(Coordinate data for items)
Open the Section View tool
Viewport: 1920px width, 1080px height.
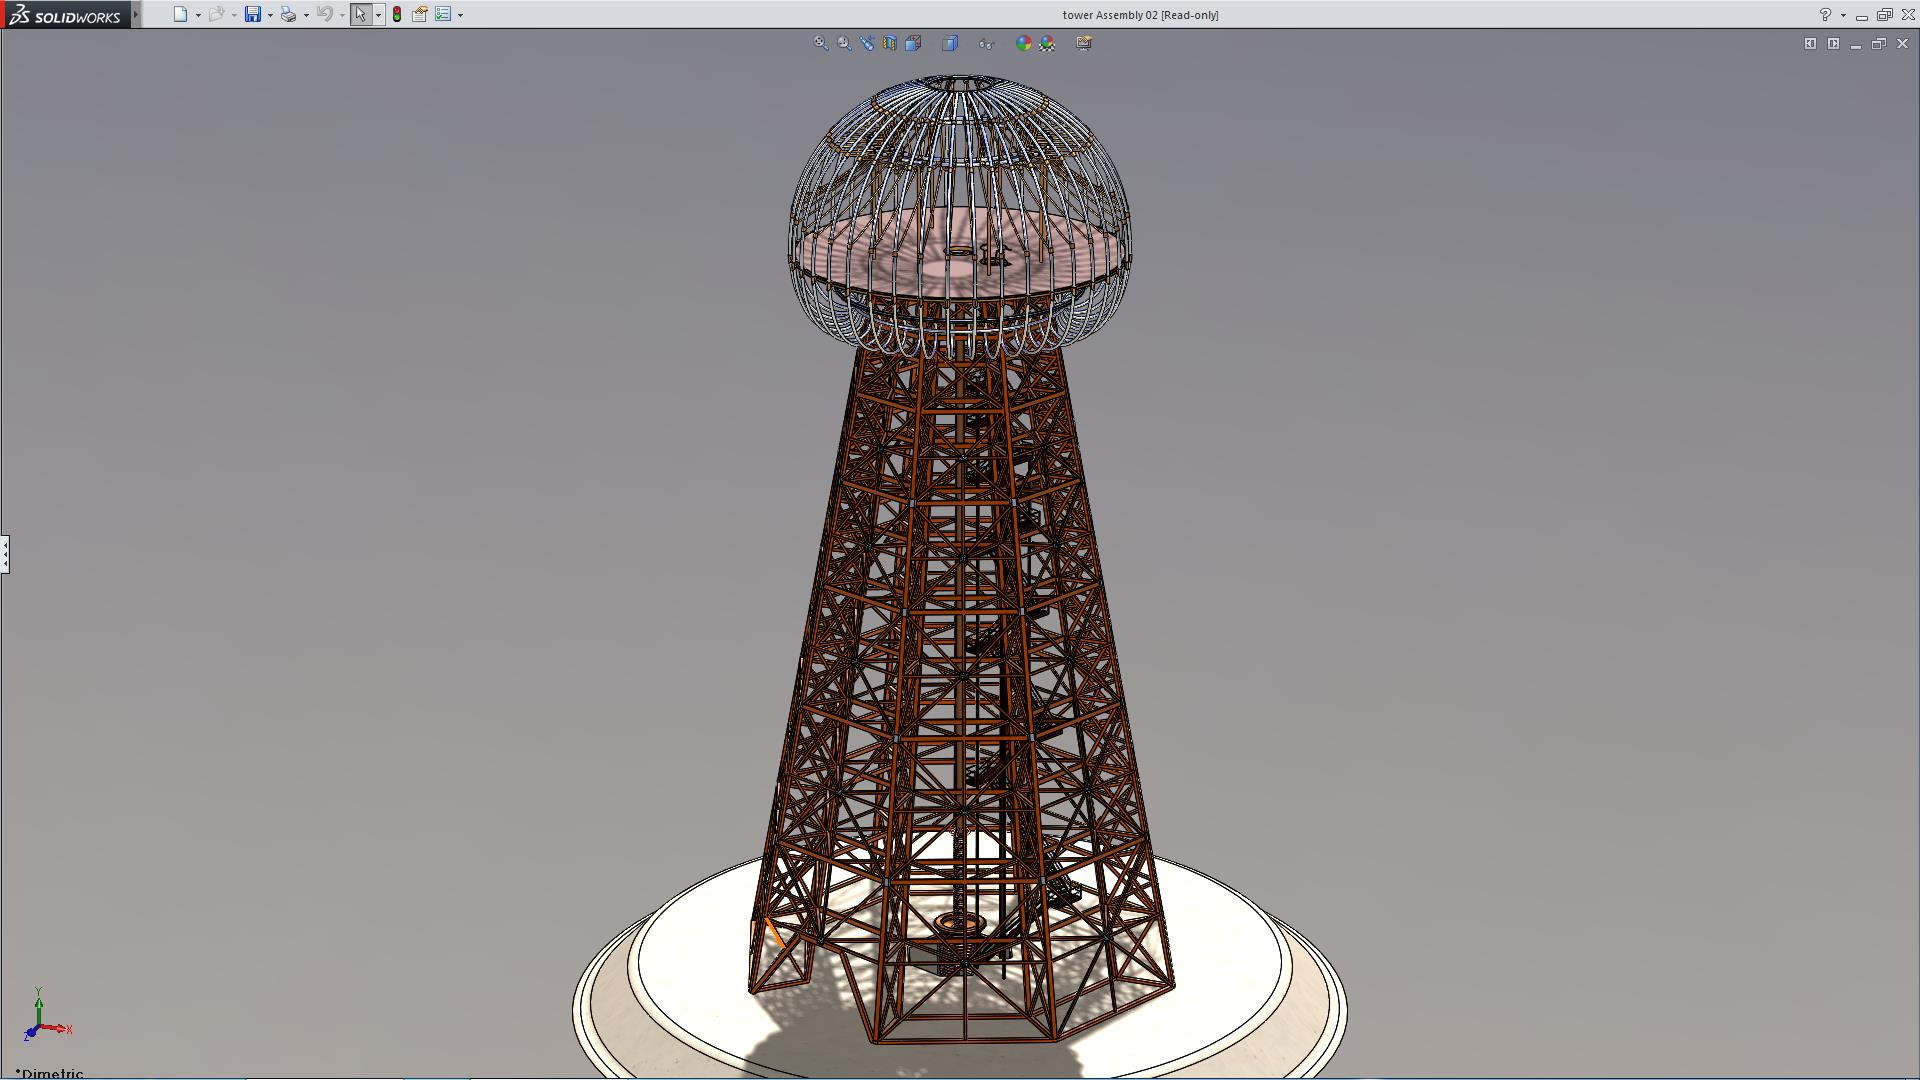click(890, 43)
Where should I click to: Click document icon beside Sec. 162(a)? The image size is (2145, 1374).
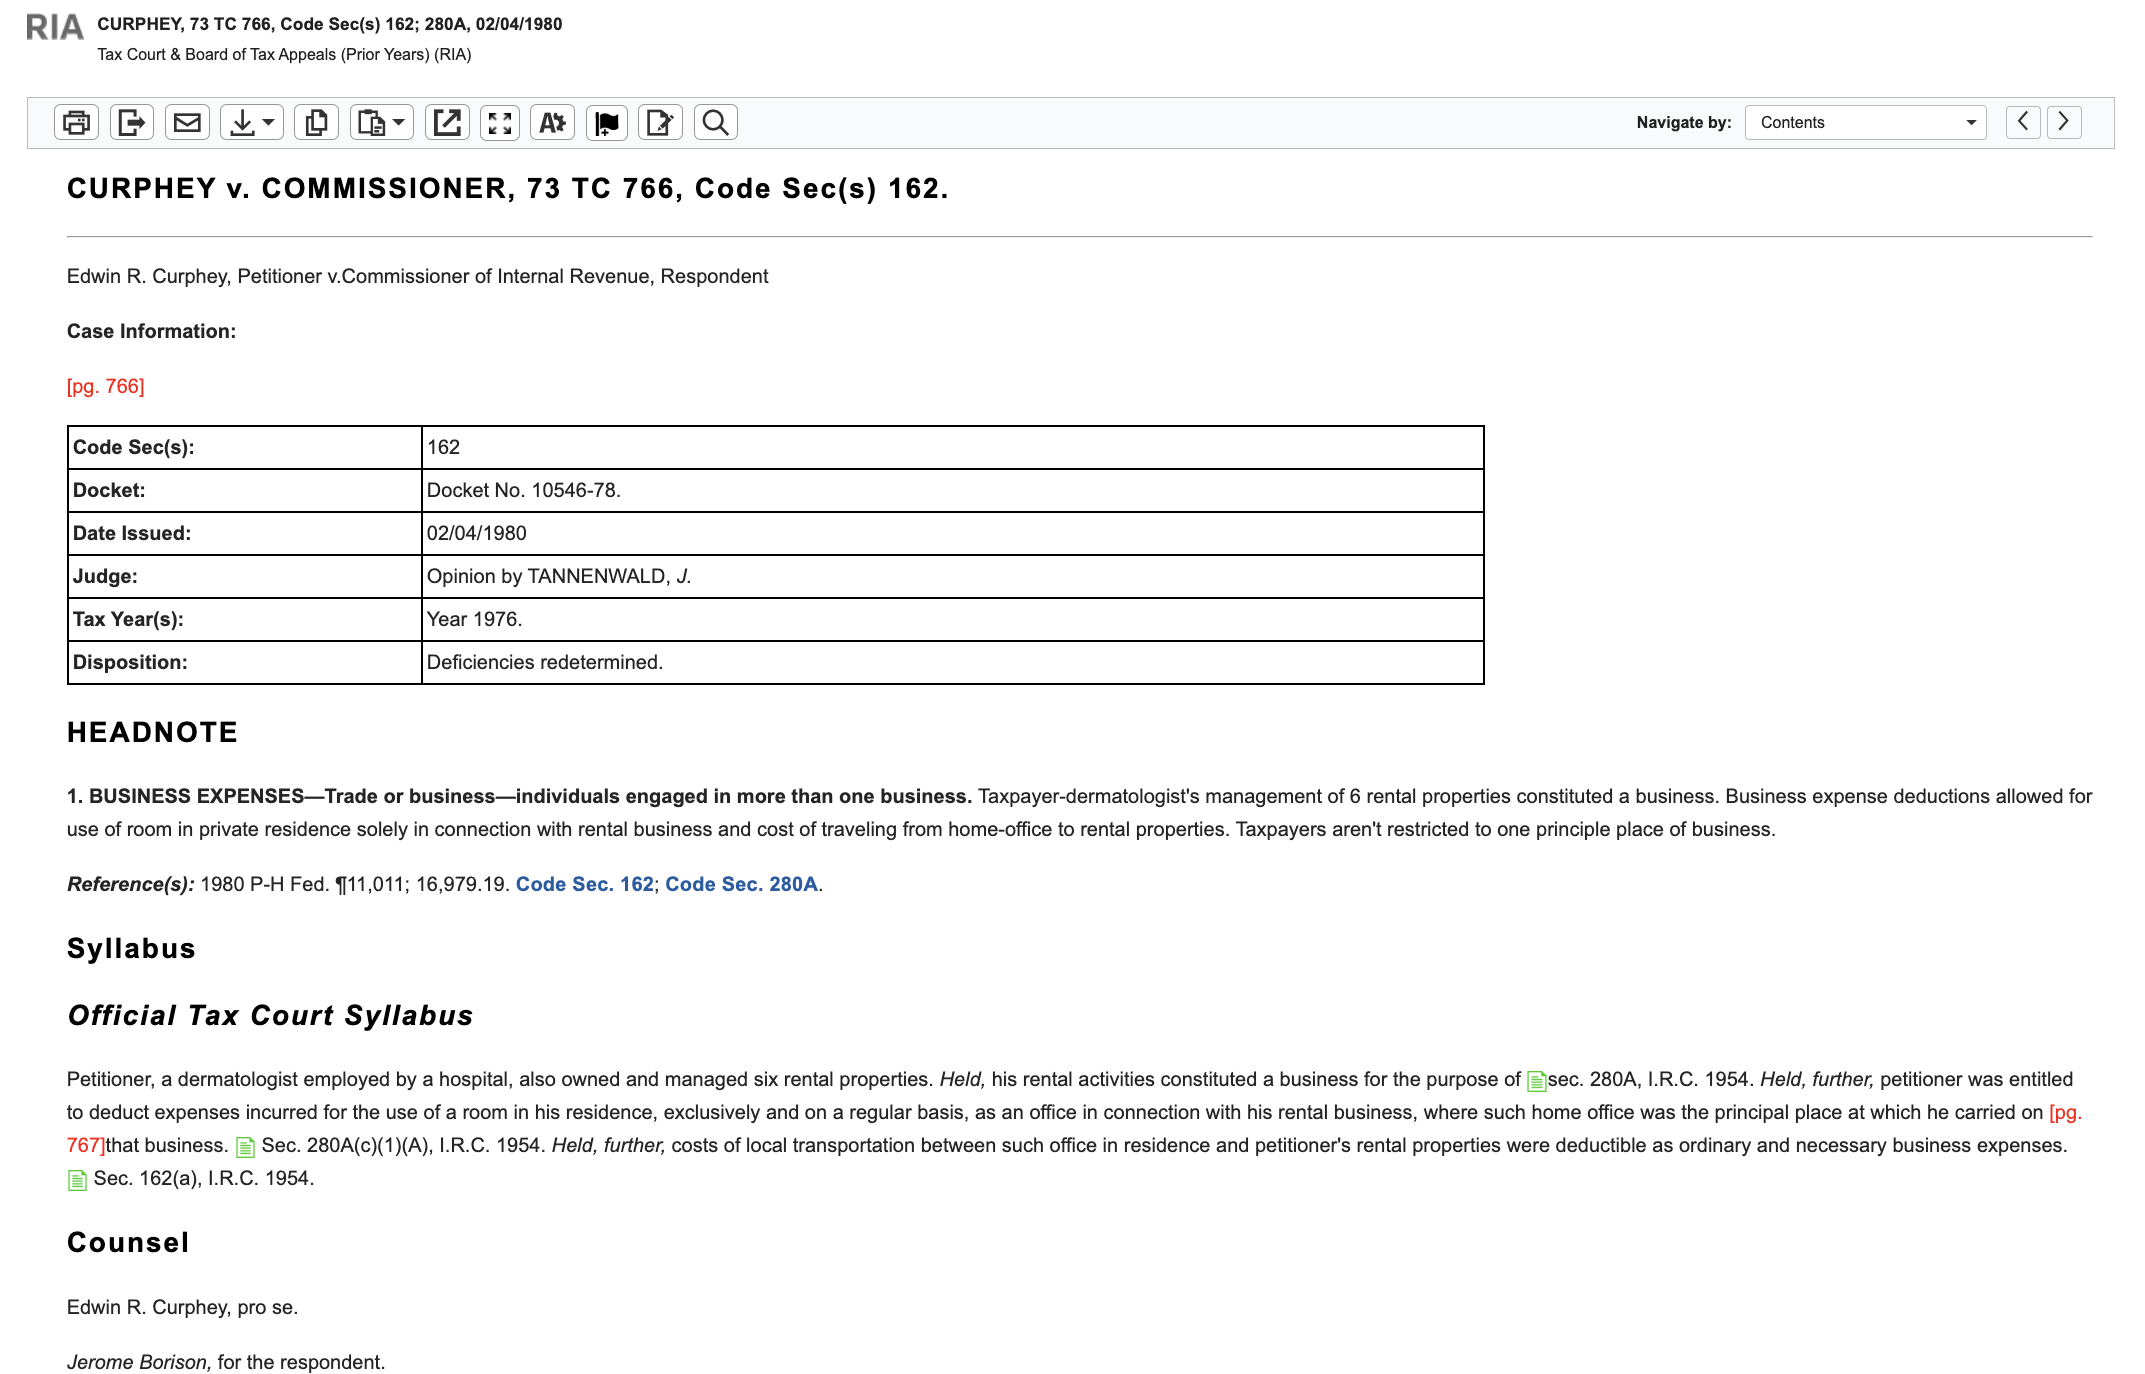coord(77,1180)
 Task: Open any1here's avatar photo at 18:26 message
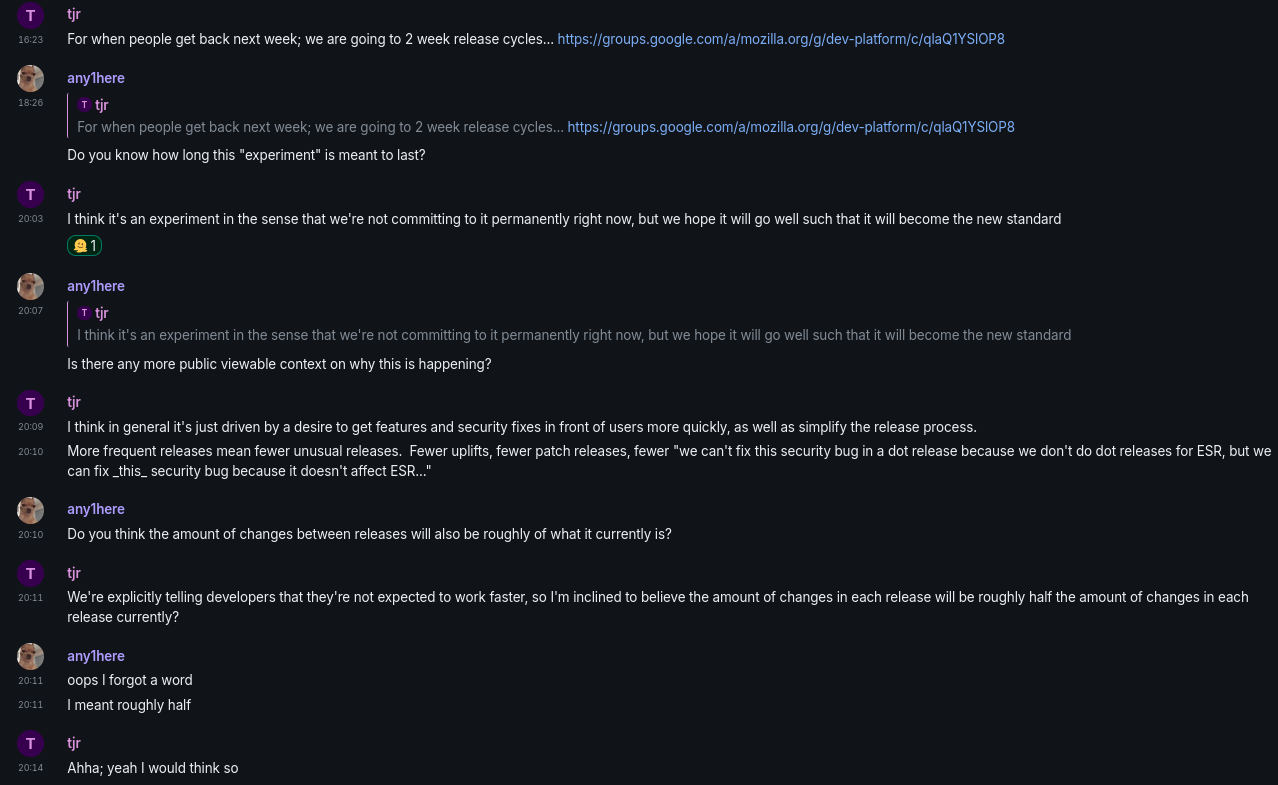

#### [WRITTEN INSTRUCTION]
Copy every line of the records above word for word, leaving out the pictures.

#### [SOLUTION TO THIS EXERCISE]
Open the Section View tool
Viewport: 1920px width, 1080px height.
click(890, 43)
Where should I click to: Click document icon beside Sec. 162(a)? The image size is (2145, 1374).
coord(77,1180)
 Task: Open any1here's avatar photo at 18:26 message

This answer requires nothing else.